Ways to Love Growing Older

“There is a fountain of youth: it is your mind, your talents, the creativity you bring to your life and the lives of people you love. When you learn to tap this source, you will truly have defeated age.” – Sophia Loren

How old are you?” asked the elderly woman I had just met. I took a deep breath and told her I was 47. She clapped her hands and said, “So old! But I’m much older than you.” She looked at me proudly. “I’m 78 and my husband will soon be 80.” I live in the U.S. where questions about a woman’s age are not only considered impolite, but in some circles downright taboo. But I wasn’t in the U.S.

Lessons from China

Lessons from China

I had come to China to teach English, and I realized there’s a lot to be learned from a culture where old age, rather than youth is revered. One day, during my last year in China, we had a class discussion about cultural dos and don’ts. I mentioned that in America people, especially women, often don’t appreciate being asked their age. After class, one of my students, Li Juan, a beautiful young woman just finishing up her degree at Hainan University, asked me why. I tried to explain how youth and beauty is so valued where I come from, but when the words came out, they sounded shallow. Li Juan couldn’t comprehend. “I’m looking forward to getting older,” she said. “It’s a wonderful thing to grow old and gain all that wisdom.”

Embracing the Aging Process

Embracing the Aging Process

That day I spent a lot of time talking with Li Juan, and much of her advice I took to heart. Her wisdom and that of other wise and powerful women I met on Hainan Island have stayed with me and have guided me over the years.

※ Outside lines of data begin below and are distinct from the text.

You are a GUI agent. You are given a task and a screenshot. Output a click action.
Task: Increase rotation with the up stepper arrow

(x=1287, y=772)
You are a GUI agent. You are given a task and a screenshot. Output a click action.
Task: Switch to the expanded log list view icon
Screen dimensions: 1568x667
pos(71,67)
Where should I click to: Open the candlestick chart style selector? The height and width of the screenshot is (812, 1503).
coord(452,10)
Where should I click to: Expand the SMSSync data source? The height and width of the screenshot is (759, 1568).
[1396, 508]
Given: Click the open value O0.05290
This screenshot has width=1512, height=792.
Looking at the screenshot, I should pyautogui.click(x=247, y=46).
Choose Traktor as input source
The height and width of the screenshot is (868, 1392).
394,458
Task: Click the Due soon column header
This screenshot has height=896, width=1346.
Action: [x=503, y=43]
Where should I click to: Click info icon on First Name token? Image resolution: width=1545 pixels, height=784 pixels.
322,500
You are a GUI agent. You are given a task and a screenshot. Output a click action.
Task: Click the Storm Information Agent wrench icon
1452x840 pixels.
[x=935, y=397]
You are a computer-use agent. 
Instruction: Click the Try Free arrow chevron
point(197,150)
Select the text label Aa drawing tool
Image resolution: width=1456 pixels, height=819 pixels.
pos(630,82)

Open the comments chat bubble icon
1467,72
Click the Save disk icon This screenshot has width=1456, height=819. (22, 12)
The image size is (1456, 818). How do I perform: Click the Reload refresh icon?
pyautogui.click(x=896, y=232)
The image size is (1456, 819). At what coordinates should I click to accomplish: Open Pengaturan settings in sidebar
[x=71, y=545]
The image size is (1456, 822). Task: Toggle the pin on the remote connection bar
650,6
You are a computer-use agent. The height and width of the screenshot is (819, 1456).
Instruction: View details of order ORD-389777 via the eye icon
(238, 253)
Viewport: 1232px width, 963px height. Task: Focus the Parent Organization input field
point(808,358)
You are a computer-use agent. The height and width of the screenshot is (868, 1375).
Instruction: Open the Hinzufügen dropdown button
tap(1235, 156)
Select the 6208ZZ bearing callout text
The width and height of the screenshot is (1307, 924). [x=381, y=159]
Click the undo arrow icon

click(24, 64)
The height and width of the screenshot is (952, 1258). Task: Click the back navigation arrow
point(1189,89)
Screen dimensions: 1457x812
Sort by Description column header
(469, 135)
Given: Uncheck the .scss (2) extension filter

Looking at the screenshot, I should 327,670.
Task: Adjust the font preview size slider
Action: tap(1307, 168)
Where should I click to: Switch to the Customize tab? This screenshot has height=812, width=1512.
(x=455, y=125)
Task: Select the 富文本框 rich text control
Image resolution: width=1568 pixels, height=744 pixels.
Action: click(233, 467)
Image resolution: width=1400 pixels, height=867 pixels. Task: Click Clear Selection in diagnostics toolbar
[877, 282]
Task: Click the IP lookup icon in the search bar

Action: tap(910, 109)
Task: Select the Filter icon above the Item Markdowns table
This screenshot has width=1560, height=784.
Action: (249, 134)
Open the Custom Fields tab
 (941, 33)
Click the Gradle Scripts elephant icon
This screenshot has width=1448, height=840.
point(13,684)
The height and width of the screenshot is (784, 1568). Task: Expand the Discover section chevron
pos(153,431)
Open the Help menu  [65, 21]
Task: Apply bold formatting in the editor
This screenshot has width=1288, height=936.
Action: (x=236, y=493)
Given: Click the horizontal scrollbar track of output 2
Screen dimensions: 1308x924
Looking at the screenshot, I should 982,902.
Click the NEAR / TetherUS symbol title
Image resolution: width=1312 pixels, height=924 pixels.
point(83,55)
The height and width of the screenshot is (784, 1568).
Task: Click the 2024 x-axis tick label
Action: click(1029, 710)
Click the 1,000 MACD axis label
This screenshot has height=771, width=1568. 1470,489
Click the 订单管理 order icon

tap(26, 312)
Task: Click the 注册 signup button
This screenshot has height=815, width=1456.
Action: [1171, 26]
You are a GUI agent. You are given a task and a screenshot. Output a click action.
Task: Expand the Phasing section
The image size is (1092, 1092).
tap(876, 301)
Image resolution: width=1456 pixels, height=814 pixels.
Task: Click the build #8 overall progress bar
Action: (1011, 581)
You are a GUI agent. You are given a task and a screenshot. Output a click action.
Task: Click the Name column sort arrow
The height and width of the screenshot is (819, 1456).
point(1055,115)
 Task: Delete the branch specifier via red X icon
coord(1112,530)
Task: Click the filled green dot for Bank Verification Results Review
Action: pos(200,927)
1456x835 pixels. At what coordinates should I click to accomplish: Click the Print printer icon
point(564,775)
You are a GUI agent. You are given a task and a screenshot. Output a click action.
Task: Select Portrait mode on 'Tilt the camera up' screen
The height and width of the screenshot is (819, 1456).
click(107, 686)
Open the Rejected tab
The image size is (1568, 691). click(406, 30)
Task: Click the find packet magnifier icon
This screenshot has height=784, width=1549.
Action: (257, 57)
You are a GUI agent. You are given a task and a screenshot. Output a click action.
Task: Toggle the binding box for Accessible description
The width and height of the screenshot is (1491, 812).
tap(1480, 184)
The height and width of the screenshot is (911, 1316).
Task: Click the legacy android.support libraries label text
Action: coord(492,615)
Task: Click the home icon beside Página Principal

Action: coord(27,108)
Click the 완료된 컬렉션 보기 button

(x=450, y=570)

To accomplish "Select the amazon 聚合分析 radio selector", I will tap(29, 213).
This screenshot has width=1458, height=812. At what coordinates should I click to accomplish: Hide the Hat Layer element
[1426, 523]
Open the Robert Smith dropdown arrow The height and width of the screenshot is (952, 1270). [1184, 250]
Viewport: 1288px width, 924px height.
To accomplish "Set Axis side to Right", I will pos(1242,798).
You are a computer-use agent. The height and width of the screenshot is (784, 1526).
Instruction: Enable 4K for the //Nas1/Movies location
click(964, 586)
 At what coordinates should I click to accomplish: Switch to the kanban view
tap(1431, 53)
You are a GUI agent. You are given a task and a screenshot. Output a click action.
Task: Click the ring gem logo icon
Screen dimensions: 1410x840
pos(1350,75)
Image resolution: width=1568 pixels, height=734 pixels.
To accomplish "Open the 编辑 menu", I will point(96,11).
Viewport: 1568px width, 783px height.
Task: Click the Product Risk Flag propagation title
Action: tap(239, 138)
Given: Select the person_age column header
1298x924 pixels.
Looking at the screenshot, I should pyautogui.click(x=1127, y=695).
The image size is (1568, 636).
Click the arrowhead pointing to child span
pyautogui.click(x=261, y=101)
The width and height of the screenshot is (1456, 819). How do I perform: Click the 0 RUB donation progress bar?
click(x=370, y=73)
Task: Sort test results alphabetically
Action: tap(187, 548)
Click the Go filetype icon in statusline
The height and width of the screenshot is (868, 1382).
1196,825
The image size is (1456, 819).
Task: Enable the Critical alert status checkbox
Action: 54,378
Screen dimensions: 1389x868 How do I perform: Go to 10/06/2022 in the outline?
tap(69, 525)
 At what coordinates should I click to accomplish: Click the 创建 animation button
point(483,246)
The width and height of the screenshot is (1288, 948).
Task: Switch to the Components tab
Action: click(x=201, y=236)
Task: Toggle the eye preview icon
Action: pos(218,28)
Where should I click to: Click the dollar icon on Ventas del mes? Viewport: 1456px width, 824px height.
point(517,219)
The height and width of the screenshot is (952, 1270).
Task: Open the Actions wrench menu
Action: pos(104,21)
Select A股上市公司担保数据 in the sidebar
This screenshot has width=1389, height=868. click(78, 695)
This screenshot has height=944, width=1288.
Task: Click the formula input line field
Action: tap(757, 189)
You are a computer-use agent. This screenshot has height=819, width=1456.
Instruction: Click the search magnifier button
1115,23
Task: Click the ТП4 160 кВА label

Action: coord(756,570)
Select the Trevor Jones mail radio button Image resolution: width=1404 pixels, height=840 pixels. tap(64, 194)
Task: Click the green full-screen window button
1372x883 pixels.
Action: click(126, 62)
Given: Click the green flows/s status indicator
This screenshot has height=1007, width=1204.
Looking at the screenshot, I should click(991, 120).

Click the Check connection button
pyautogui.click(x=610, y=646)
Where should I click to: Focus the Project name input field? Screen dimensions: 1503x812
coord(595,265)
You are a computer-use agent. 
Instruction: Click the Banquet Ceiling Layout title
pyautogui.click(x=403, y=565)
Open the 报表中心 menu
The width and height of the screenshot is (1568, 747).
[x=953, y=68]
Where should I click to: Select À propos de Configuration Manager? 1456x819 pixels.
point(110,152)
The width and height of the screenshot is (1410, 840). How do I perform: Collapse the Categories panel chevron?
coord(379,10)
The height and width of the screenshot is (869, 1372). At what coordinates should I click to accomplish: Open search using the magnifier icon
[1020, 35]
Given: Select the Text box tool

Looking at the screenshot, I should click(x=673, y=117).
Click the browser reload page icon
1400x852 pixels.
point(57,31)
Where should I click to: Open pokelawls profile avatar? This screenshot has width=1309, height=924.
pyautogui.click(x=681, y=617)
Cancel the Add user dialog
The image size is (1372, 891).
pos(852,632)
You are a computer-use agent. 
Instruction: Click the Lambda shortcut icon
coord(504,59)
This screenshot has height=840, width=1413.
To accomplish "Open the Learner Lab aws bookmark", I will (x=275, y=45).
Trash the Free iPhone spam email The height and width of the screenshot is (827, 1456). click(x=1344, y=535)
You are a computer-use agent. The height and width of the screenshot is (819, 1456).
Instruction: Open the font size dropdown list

I’ve since passed the 50 mark and am inching my way toward sixty, an age that once sounded impossibly old to me. But China has helped me accept aging as a natural process, one that should be embraced rather than feared. These are some of the most valuable insights I gleaned while living in China.

Exercise Outside no Matter the Weather

Exercise Outside no Matter the Weather

It’s a cliché with some truth to it that everyone in China practices tai chi. Certainly there are many people who wouldn’t know “repulse the monkey” from “jade lady picks up needle at the bottom of the ocean,” but the places I lived and visited, it seemed like people spent a lot more time doing exercise outdoors.

In the mornings parks filled with large groups practicing the standard 24-movement tai chi. Sometimes they included beautiful red silk fans. At night parking lots were converted to impromptu dance venues where people of all ages practiced folk dances while the boom box played. I believe it’s important to move and to move outdoors whenever possible.

Age does not Necessarily Equal Wisdom

Age does not Necessarily Equal Wisdom

We need to keep growing and learning no matter what our age. My children and my students have been some of my greatest teachers. It’s unfortunate when someone believes that just because they are older they know more. Wisdom comes from an open mind, insatiable curiosity about the world and a genuine love to motivate life. Years have nothing to do with it.

But don’t be Afraid to Share Your Experiences

Afraid to Share Your Experiences

While age might not equate wisdom, the more years you have, the more worldly experience you probably have as well. Don’t be afraid to share your experiences. Li Juan told me, “I’ll be able to give younger girls advice and share what I’ve learned with them.” Share is the keyword here.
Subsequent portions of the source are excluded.